Why is it that you put the blame on this Christian era, when things go wrong? Is it not because you are anxious to enjoy your vice without interference, and to wallow in your corruption, untroubled and unrebuked? For if you are concerned for peace and general prosperity, it is not because you want to make decent use of these blessings, with moderation, with restraint, with self-control, with reverence. No! It is because you seek an infinite variety of pleasure with a crazy extravagance, and your prosperity produces a moral corruption far worse than all the fury of an enemy.

Sounds like a good description of those who love to bash on Christianity today and blame it for all the evils in our society, but really they just want to live life as their own authority and judge. They hate God and revile against His glorious name. We who are saved must remember that we were just like this, as Ephesians 2 says, we "
were dead in the trespasses and sins, in which you once walked," but here is the best part the big "BUT" of verse 4 (you need to go read that on your own, in fact read the whole context surrounding it).

Later on in Augustine's text (Book XIV, Ch. 28), he describes the character of the two cities, and again I will quote it because it is too good to be left out:

We see then that the two cities were created by two kinds of love: the earthly city was created by self-love reaching the point of contempt for God, the Heavenly City by the love of God carried as far as contempt of self. In fact, the earthly city glories in itself, the Heavenly City glories in the Lord (he cites 2 Cor. 10:17). The former looks for glory from men, the latter finds its highest glory in God, the witness of a good conscience. The earthly lifts up its head in its in own glory, the Heavenly City says to its God: 'My glory; you lift up my head' (cites Ps. 3:3). . . . The one city loves its own strength shown in its powerful leaders; the other says to its God, 'I will love you, my Lord, my strength' (cites Ps. 18:1).

He continues on to describe the wisdom those in the earthly city, who "live by men's standards", and says about the Heavenly City that "man's only wisdom is the devotion which rightly worships the true God, and looks for its reward in the fellowship of the saints, not only holy men but also holy angels, 'so that God may be all in all' (cites 1 Cor. 15:28).

After Augustine's salvation, he did all he did so that "God may be all in all." Can you and I say that about our lives? If I took an honest look at myself, definitely not, but God has been faithful to His all and has progressed me closer to living for His glory alone. I am so thankful that God did not leave me in my "earthly city" state and changed my heart to be a heart belonging to the "Heavenly City".
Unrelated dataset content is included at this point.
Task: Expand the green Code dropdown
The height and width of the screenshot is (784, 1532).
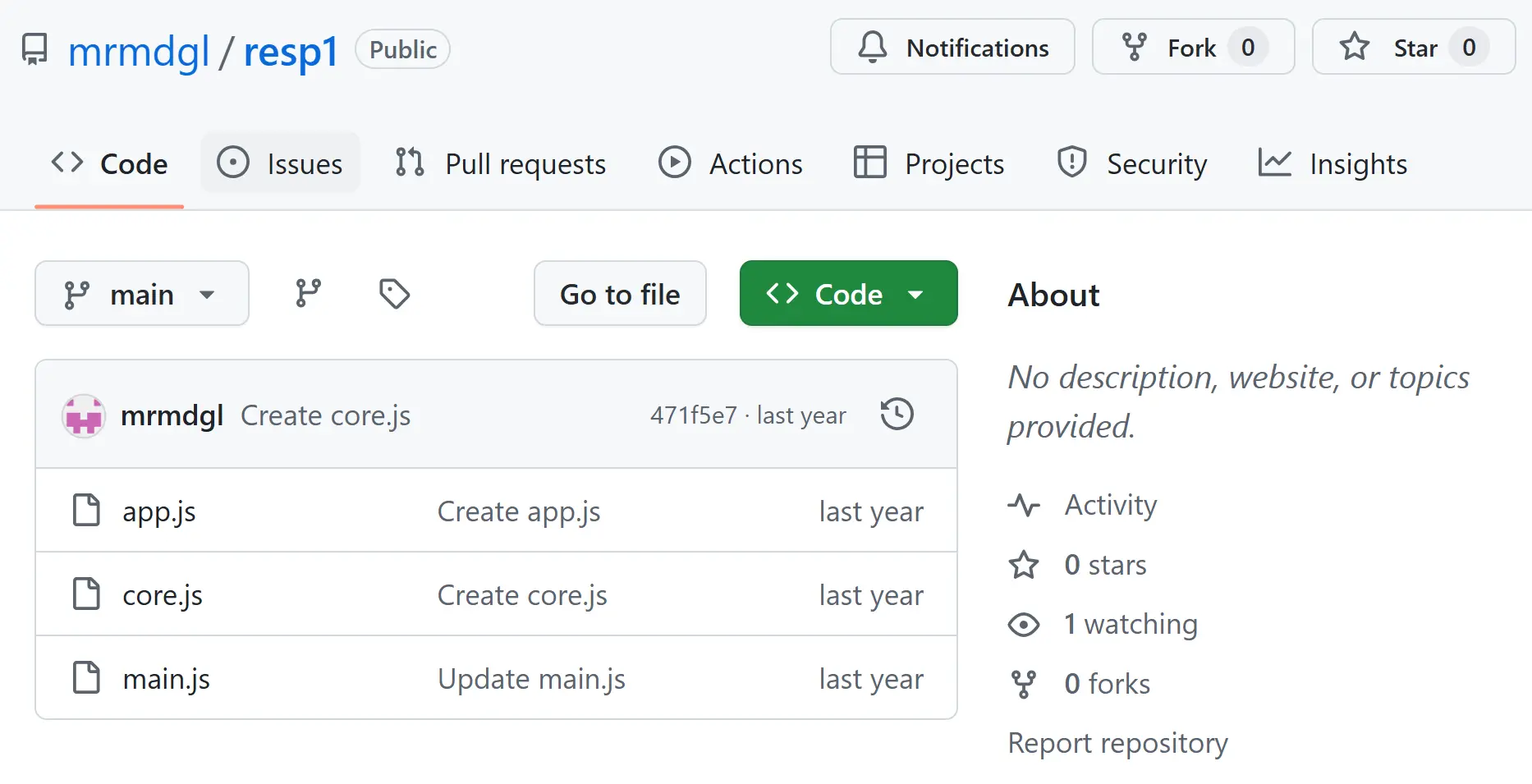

I titled this post "Future Thoughts" because God's glory should be what all of our thoughts should be locked in on, let alone our future thoughts, but lately with the end of my undergraduate schooling approaching, grad school on the horizon, my future job, and plans for when to start trying for little 'bambinos,' that have been roaming through my wife and my minds. With all these things rampaging my tired brain, I forget that I need to look to Christ and His glory in all things, the past, present, and future. God must be all in all in my thoughts and plans, and if He is not, He will destroy my idols because He does not share his glory with another (Is. 42:8).